*Tarea asignada*
Copia las líneas empezando por la que contiene "The image size" y terminando con la que contiene "coord(21,252)", pero pon "button" en lugar de "icon". Todo lo demás debe quedar igual.

*Líneas proporcionadas*
____

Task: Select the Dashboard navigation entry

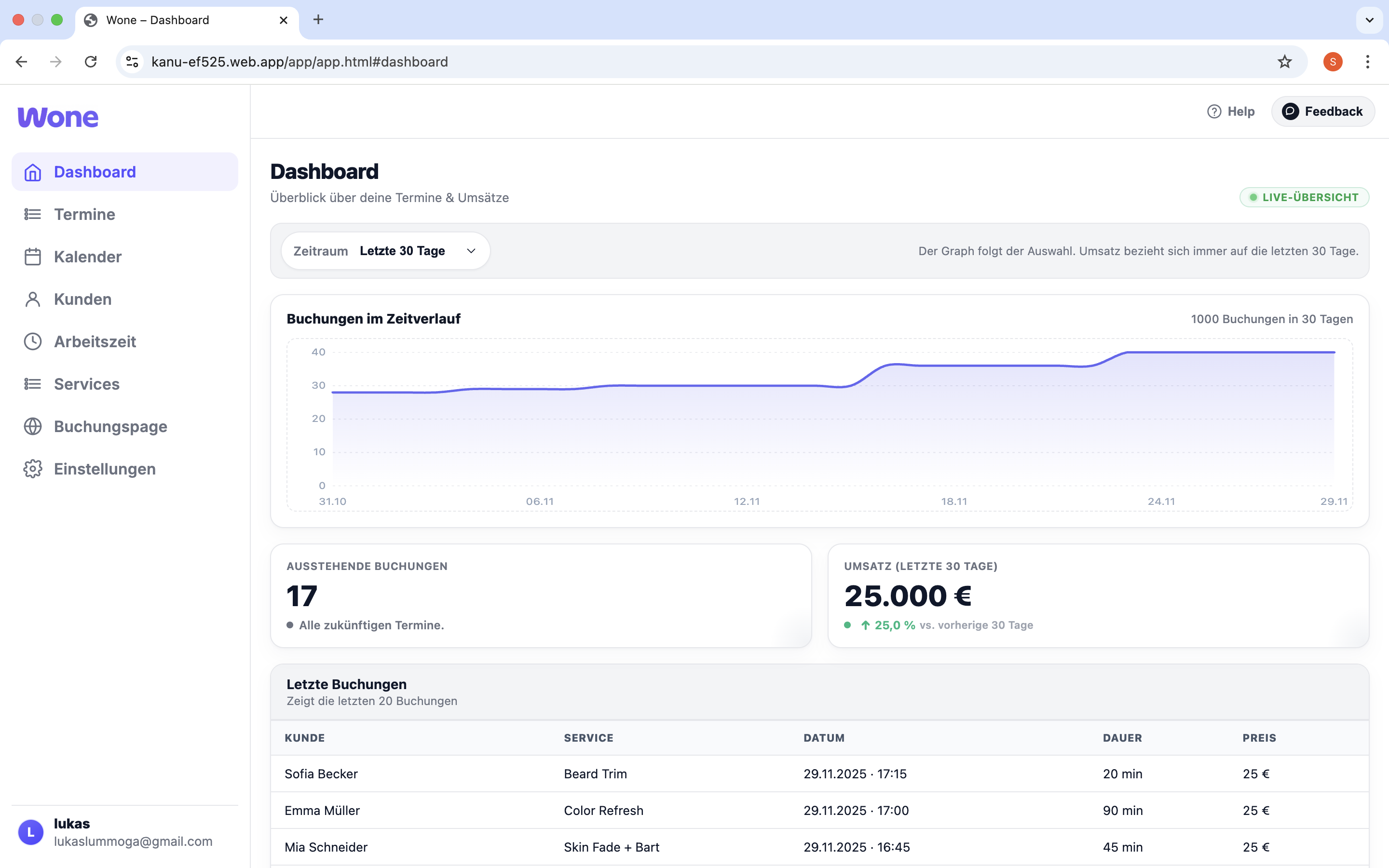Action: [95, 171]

____

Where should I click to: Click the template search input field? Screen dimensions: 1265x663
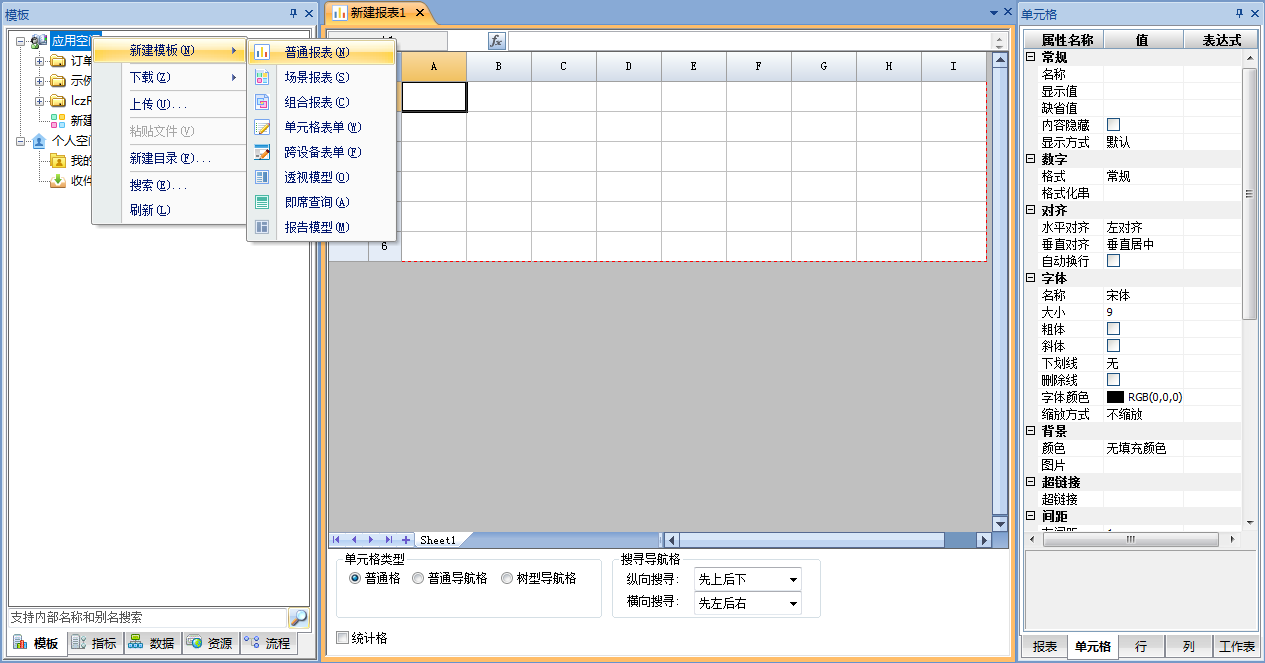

____

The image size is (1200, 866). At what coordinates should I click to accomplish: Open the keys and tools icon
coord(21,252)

____

*Resultado*
The image size is (1200, 866). At what coordinates should I click to accomplish: Open the keys and tools button
coord(21,252)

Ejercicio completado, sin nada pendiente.